PCC OKs share buyback by Pro-Friends in GT Capital

Louella Desiderio (The Philippine Star) - July 9, 2019 - 12:00am

MANILA, Philippines — The Philippine Competition Commission (PCC) has approved the buyback of shares by Property Company of Friends Inc. (Pro-Friends) from GT Capital Holdings Inc. and the acquisition by Saudi Arabian Oil Co. (Saudi Aramco) of chemical and industrial polymer manufacturer Saudi Basic Industries Corp. (SABIC) which has operations in the Philippines.

In a decision dated July 4, PCC said it has cleared the transaction between Pro-Friends and GT Capital as it is not seen to result in reduced competition in the market.

The deal involves Pro-Friends’ redemption of Series A preferred shares, equivalent to a 51 percent stake in the company, from previous partner GT Capital in exchange for 702.44 hectares of land from its Lancaster New City development project in Cavite.

Pro-Friends’ redemption of shares from GT Capital would result in Maplecrest Group Inc. having sole control over the property company.

At present, Maplecrest holds a 49 percent stake in Pro-Friends, which is focused on mass housing with projects in Cavite and Iloilo.

GT Capital initially acquired 22.7 percent of Pro-Friends in 2015, and then increased its stake to 51 percent by buying an additional 28.3 percent the following year, to complement property development arm Federal Land Inc.

Apart from property development, GT Capital is involved in other businesses such as banking; automotive assembly, importation, distribution and financing; life and non-life insurance; and infrastructure and utilities.

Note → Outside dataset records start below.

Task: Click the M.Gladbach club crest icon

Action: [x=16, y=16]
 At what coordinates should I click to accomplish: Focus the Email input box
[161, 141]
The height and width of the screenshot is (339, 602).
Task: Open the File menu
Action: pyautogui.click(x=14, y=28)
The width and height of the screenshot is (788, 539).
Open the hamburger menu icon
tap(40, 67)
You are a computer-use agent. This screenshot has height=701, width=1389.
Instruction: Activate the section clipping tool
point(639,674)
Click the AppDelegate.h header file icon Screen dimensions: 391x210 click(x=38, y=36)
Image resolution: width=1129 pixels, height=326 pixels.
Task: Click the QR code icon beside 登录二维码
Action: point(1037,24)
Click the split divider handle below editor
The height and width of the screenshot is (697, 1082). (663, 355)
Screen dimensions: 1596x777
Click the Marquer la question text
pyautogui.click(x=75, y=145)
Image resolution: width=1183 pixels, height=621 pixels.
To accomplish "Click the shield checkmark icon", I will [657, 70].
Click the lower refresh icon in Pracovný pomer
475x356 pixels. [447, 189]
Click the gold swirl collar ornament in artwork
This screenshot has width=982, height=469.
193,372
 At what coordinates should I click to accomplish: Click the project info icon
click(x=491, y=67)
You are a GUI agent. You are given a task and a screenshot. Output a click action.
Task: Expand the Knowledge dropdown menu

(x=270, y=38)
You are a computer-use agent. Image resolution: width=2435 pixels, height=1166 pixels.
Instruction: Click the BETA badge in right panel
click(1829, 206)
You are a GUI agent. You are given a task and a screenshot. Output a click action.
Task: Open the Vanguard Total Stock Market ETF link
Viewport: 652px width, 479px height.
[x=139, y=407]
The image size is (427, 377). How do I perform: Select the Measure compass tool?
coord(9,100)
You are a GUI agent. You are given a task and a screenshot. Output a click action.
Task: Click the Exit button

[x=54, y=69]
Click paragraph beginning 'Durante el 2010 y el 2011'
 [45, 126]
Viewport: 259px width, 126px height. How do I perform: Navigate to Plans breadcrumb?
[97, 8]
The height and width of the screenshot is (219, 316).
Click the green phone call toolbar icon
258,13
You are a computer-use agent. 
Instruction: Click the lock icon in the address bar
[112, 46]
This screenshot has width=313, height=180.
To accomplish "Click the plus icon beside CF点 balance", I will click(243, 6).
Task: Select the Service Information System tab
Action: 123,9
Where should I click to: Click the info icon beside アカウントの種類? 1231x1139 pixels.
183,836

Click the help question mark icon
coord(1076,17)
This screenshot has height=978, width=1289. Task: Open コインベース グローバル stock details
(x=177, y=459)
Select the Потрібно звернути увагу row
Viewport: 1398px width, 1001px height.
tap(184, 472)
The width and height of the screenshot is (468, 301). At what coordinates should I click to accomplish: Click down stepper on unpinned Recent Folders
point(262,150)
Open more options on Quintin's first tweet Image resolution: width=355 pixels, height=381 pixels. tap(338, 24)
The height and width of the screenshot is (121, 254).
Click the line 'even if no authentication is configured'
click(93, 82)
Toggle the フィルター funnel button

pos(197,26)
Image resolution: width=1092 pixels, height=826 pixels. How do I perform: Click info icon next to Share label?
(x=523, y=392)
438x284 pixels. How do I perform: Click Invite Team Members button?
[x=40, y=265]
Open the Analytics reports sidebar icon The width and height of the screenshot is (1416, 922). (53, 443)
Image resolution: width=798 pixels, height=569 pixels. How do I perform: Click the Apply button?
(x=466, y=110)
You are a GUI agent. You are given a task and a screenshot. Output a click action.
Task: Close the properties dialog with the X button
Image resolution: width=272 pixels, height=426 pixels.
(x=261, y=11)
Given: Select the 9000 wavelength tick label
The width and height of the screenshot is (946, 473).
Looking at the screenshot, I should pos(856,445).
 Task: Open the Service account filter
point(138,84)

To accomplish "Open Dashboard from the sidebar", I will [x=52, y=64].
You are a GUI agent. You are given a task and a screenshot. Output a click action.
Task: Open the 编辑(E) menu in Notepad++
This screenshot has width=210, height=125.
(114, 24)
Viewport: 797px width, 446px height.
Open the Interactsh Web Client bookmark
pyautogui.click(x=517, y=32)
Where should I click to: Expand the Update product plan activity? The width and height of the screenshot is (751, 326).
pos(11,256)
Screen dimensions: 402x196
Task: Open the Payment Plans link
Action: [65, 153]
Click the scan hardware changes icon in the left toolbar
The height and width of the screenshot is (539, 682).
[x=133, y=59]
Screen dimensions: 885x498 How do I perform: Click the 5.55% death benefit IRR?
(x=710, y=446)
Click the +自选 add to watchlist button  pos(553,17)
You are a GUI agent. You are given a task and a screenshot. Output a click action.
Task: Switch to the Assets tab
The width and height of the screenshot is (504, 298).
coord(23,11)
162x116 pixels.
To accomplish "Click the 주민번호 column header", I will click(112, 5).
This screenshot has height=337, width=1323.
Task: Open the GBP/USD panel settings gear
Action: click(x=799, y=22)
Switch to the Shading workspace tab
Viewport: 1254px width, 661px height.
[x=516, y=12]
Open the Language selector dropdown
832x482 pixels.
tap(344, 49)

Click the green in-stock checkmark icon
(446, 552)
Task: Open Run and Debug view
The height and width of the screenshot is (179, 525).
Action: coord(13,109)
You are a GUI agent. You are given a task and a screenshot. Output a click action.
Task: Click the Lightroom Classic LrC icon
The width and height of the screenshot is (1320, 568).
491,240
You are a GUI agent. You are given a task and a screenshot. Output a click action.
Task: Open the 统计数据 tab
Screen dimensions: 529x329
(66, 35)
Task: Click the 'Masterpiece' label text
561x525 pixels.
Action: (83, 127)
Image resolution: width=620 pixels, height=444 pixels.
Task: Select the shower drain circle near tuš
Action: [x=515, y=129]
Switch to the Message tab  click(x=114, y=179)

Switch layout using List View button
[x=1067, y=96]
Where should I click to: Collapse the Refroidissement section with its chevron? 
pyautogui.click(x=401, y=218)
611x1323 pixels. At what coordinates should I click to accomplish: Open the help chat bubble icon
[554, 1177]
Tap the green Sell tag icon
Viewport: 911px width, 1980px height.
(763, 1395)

PCC said it approved the deal “because there are no horizontal or vertical overlaps between Pro-Friends and Maplecrest’s respective business activities; and the transaction will not alter the current structure of the market.”

In a separate commission decision also dated July 4, the PCC said it gave the go signal for Saudi Aramco’s acquisition of 70 percent of SABIC’s shares held by the Public Investment Fund of Saudi Arabia (PIF).

“Upon review of the findings and recommendation of the Mergers and Acquisitions Office and the parties’ submissions, the commission finds that the proposed acquisition by Aramco of shares in SABIC will not likely result in substantial lessening of competition. This is because the candidate relevant geographic market of the acquisition is global and the parties have negligible or limited presence in the Philippines; and post-transaction, there remains sufficient competitive constraints from other market participants in the global market for high density polyethylene; linear low density polyethylene; and homopolymers or in the markets of polyethylene or polypropylene,” PCC said.

Saudi Aramco, based in Saudi Arabia, is involved in the exploration, production and marketing of crude oil, as well as production and marketing of refined products and petrochemicals.

SABIC, the firm which was incorporated in Saudi Arabia and listed on the Saudi Stock Exchange, is engaged in the production and sale of commodity chemicals, intermediates, polymers, fertilizers, as well as metals.